Dear Friends and Family:
This is a follow-up note and sermon on Sister Taylor’s latest Manila Message on
the subject of “spiders!” Please refer to attached sermonette!
President
GT
Habits
“The
formation of bad habits has often been likened to the weaving of a spider’s
web. Like a spider’s web, which is
composed of many strands, a habit is formed with many acts, which are small and
harmless by themselves. They, like the
parts of a spider’s web, are often, in the beginning, hidden from view. But how strong is such a web? Scientists have calculated that if a rope of
spider’s silk were made one inch thick, it would hold up to seventy-four
tons. This rope would be approximately
three times as strong as a one inch rope made of iron! How strong is a single act that goes to make
up a habit? How strong is the habit
after it is fully formed?”
--Story Gems,
Albert L. Zobell, Jr. p. 73.
“I am your constant companion. I am your greatest helper or heaviest
burden.
I
will push you onward or drag you down to failure. I am completely at your command.
Half
the things you do you might just as well turn over to me and I will be able to
do them quickly and correctly.
I
am easily managed—you must merely be firm with me. Show me exactly how you want something done
and after a few lessons I will do it automatically.
I
am the servant of all great men: and
alas, of all failures as well.
Those
who are great, I have made great. Those who
are failures, I have made failures.
I
am not a machine, though I work with all the precision of a machine plus the
intelligence of a man.
You
may run me for profit or run me for ruin—it makes no difference to me.
Take
me, train me, be firm with me, and I will place the world at your feet.
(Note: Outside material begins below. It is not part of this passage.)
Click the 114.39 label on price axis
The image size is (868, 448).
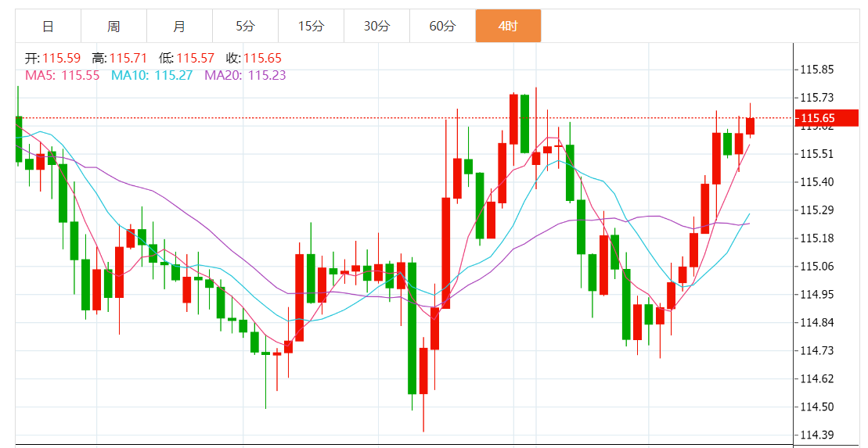(x=816, y=435)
Be easy with me and I will destroy you.
WHO AM I?
I AM HABIT!” --Author
Unknown
“Cultivate
only the habits that you are willing should master you.” --Elbert Hubbard
“We first
make our habits, and then our habits make us.” --John Dryden
“As a man
spends his hours and his days and his weeks in an air-castle, he finds that the
delicate strands and lines of the phantom structure gradually become less and
less airy; they begin to grow firm and firmer, strengthening with the years,
until at last solid walls hem him in.
Then he is startled by the awful realization that habit and habitancy
have transformed his air-castle into a prison from which escape is difficult.”
--William George
Jordan
“The
hell to be endured hereafter, of which theology tells, is no worse that the
Hell we make for ourselves in this world by habitually fashioning our
characters in the wrong way. Could the
young but realize how soon they will become mere walking bundles of habits,
they would give more heed to their conduct while in the plastic state. We are spinning our own fates, good or evil,
and never to be undone. Every smallest
stroke of virtue or of vice leaves its never so little scar. The drunken Rip Van Winkle, in Jefferson’s play,
excuses himself every fresh dereliction by saying, ‘I won’t count this
time.’ Well! He may not count it, and a
kind Heaven may not count it; but it is being counted nonetheless. Down deep among his nerve cells and fibers
the molecules are counting it, registering and storing it up to be used against
him when the next temptation comes.”
--William
James, The Principles of Psychology
“A
man may receive the priesthood and all its privileges and blessings, but until
he learns to overcome the flesh, his temper, his tongue, his disposition to
indulge in the things God has forbidden, he cannot come into the celestial
kingdom of God—he must overcome either in this life or in the life to
come. But this life is the time in which
men are to repent. Do not let any of us
imagine that we can go down to the grave not having overcome the corruptions of
the flesh and then lose in the grave all our sins and evil tendencies. They will be with us. They will be with the spirit when separated
from the body.
“It
is my judgment that any man or woman can do more to conform to the laws of God
in one year in this life than they could in ten years when they are dead. The spirit only can repent and change, and
then the battle has to go forward with the flesh afterwards. It is much easier to change by overcoming and
serving the Lord when both flesh and spirit are combined as one. This is the time when men are more pliable,
it is much easier to change than when it gets hard and sets.
This
life is the time to repent. That is why
I presume it will take a thousand years after the first resurrection until the
last group will be prepared to come forth.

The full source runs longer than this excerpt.